本文:

===

本発明は、炭素繊維強化熱可塑性樹脂シートに関する。
炭素繊維強化プラスチック(CFRP:Carbon Fiber Reinforced Plastic)は、軽量で優れた機械特性を有するため、ゴルフシャフト、釣竿、ラケット等のスポーツ材料や、航空機用途で高い実績を上げており、近年では、風車ブレード、圧力容器、建築補強材料などの産業分野でも適用が進んでいる。また、電気自動車の開発が活発化し、軽量化の要求が高まっている自動車用途では、特に注目を集めている。
従来CFRPは、高い機械特性への要求からエポキシ樹脂等の熱硬化樹脂が主流であった。しかし、近年では加工サイクルが早く生産性に優れる熱可塑性樹脂を用いたCFRPも活発に研究されている。特に軽量かつ安価で耐溶剤性にも優れるポリプロピレンをマトリックス樹脂に用いたCFRPは、自動車用途への幅広い適用が期待されている。

===

データ一覧:

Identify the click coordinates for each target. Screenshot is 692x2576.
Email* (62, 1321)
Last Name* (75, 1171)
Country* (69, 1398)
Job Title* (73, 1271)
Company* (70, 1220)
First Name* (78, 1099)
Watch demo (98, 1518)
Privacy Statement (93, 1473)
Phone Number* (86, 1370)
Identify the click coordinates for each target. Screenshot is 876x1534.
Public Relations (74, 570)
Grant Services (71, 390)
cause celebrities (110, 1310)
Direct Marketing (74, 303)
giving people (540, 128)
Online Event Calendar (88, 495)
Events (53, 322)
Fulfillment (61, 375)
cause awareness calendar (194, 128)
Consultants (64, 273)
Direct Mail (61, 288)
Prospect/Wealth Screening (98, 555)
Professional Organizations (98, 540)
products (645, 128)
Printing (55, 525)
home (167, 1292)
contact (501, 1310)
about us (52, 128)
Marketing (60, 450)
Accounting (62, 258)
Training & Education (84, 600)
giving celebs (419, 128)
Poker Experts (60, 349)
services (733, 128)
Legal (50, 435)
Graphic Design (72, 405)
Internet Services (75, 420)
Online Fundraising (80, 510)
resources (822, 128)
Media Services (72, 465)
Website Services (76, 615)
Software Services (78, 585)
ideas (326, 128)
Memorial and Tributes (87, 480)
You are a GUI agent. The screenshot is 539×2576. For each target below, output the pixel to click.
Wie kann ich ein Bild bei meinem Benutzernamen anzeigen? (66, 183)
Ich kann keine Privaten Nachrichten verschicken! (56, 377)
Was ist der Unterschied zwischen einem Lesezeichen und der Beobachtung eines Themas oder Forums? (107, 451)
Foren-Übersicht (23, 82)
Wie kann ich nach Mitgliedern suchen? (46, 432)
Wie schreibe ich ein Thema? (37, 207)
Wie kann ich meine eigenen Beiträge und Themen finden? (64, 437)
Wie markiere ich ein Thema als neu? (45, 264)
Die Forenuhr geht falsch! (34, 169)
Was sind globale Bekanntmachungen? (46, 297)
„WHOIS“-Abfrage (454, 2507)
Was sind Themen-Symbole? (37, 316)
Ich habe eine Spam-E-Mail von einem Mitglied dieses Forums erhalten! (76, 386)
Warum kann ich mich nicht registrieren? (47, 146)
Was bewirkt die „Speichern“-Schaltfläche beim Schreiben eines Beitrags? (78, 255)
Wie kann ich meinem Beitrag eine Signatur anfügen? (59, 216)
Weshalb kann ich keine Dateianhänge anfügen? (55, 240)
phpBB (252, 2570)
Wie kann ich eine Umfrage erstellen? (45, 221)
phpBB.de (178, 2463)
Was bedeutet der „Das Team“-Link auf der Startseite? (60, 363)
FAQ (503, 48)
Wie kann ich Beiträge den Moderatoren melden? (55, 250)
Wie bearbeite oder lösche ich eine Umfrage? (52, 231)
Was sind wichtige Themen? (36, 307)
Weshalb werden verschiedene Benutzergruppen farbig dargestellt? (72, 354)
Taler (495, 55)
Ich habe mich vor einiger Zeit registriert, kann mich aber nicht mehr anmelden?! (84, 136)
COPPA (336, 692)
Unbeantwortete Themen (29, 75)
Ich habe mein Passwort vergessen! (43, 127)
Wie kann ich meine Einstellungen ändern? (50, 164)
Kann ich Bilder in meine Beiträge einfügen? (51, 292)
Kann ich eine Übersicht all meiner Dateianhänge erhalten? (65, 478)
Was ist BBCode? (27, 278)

===

練習問題:
1. 本文の「従来CFRPは」で始まる段落を、主な事実を残したまま箇条書きにまとめてください。
2. 本文の「また、電気自動車の開発が活発化し、軽量化の要求が高まっている自動車用途では、特に注目を集めている。」という文を英語に訳してください。
3. 炭素繊維強化プラスチックについての本文を、最後の文の後から書き継いでください。

各課題の解答:
1.
- 従来のCFRPでは、高い機械特性が求められるため、エポキシ樹脂などの熱硬化樹脂が主流だった。
- 近年は、加工サイクルが早く生産性に優れる熱可塑性樹脂を用いたCFRPも活発に研究されている。
- 特に、軽量・安価で耐溶剤性にも優れるポリプロピレンをマトリックス樹脂としたCFRPは、自動車用途への幅広い適用が期待されている。

2. It is also attracting particular attention in automotive applications, where the development of electric vehicles has become more active and the demand for weight reduction is growing.

3.
しかし、ポリプロピレンと炭素繊維は接着性が不足することから、コンポジットとした時に満足できる補強効果が得られない点が課題であった。これに対し、特許文献1では、酸変性ポリプロピレンに末端アミノ基を有するポリアミドを添加することで、炭素繊維との親和性を改善し、コンポジット強度を向上させる技術が開示されている。また、特許文献2では、特定の結晶化度を有するシンジオタクチックポリプロピレンを用い、炭素繊維への濡れ性と結晶化速度制御により、コンポジット強度を向上させる技術が開示されている。
CFRPを自動車に適用する場合、一般的な力学特性に加え、高速衝撃に対する耐性(耐高速衝撃性)が付与されることが望ましい。耐高速衝撃性とは、高速衝撃が加えられたとき(高速変形時)に、強度と伸びが大きく向上する性質を意味する。一般に熱可塑性樹脂は粘弾性を示すために、高速変形により弾性率が高くなるため、脆性的な挙動を示す。高速の衝撃に対して脆性になる性質を抑える、すなわちより延性的な挙動を示せば、衝撃を吸収することで衝突安全性を高めることができる。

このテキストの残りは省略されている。